People worried about dual booting and viruses cross contaminating OS installs..... have you EVER formatted something via NTFS, and then encrypted it with password protection???? IT'S LIKE FORT KNOX outside the OS itself. Back in the day if you had an encrypted NTFS volume and didnt know the password the only way to gain access was either a linux boot disk that required local access to the hardware itself, or a reformat (which wouldnt have been able to be done from a different dual-booted OS). It's not even VISIBLE half the time. Install XP on an encrypted partition, then boot into another install of XP, you WONT be able to even SEE the partition. Windows isnt perfect, i know that, but one place they really shined is with the NT File System.
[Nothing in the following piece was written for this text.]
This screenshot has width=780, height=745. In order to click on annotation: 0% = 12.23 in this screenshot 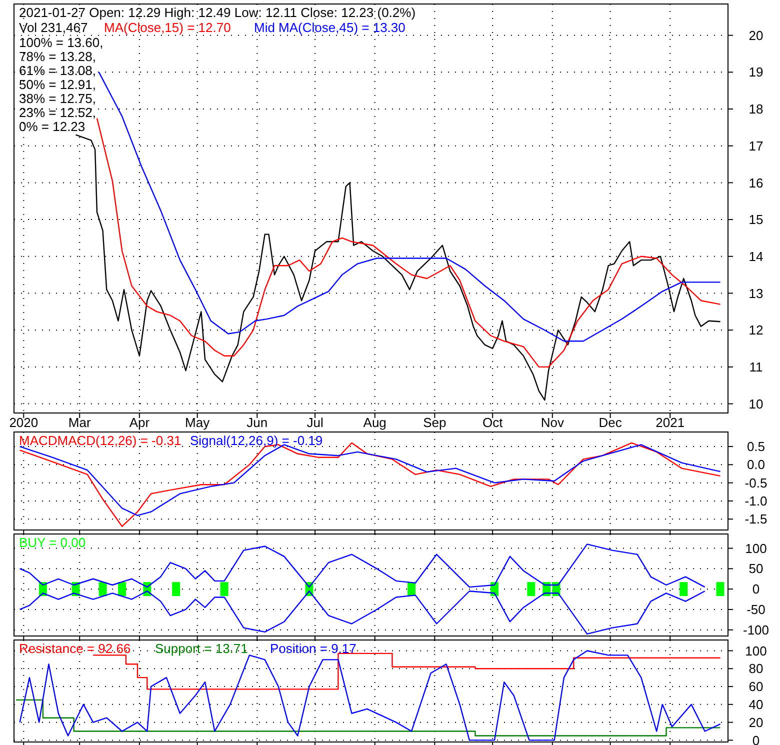, I will do `click(52, 126)`.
Sure there are a few small workarounds to get access to the inner workings of an encrypted NTFS volume, but not a single one i am aware of that is able to do it via an OS environment virus. And with that said the worst case scenario is that the dual boot configuration deletes mention of the OSX boot loader, but seeing as i dont know how the OSX boot loader (or whatever the mac equivalent works), i'd assume it was rebuildable anyway like the Microsoft version.
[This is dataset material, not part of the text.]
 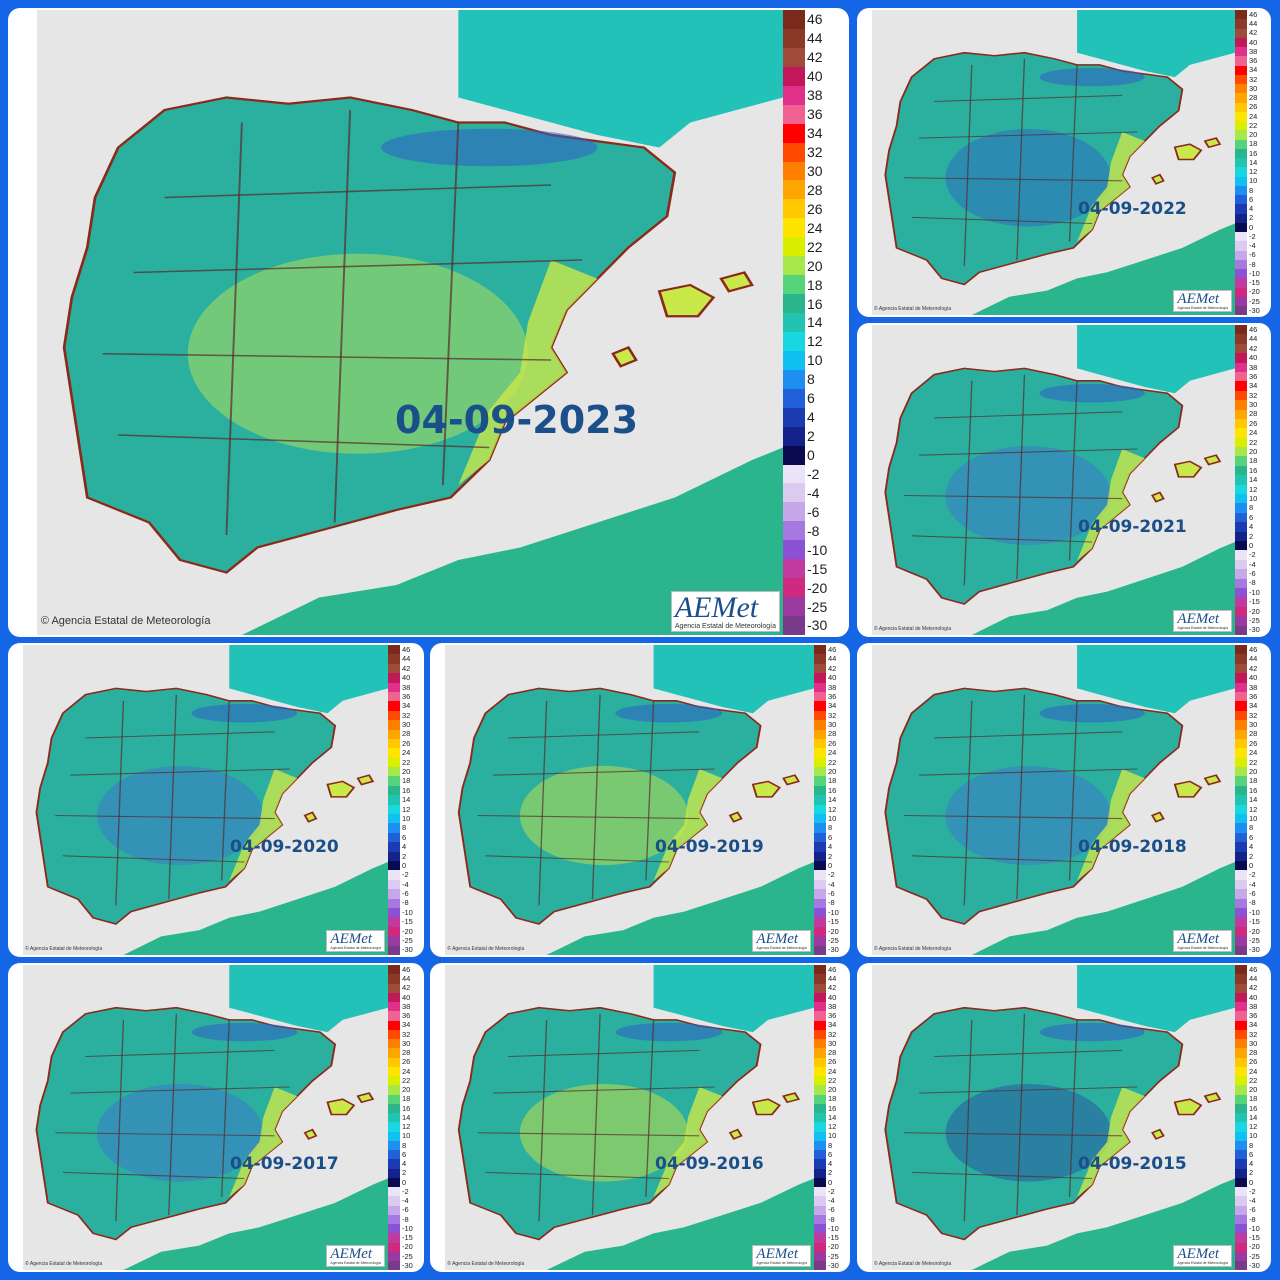 I want to click on legend-label: -4, so click(x=832, y=1201).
Anyway, if you have reasons of your own to not want to dual boot, that's fine, or why you think im stupid to want a dual boot macbook, that's your own opinion, but if these reasons are based on unsubstantiated fear of a virus infecting a different partition from the XP os..... that's nonsense.
Just my 2 cents.
EDIT: The more i think about it, I suppose some of the fear could come from the fact if someone wanted to share both hard drives in each OS install, so like you had access to all files on the XP volume if you were booted in OSX and vise versa, and i suppose i can concede that point, but heck, if you're worried about that... just keep your files separate, duplicate them, or keep them on an external.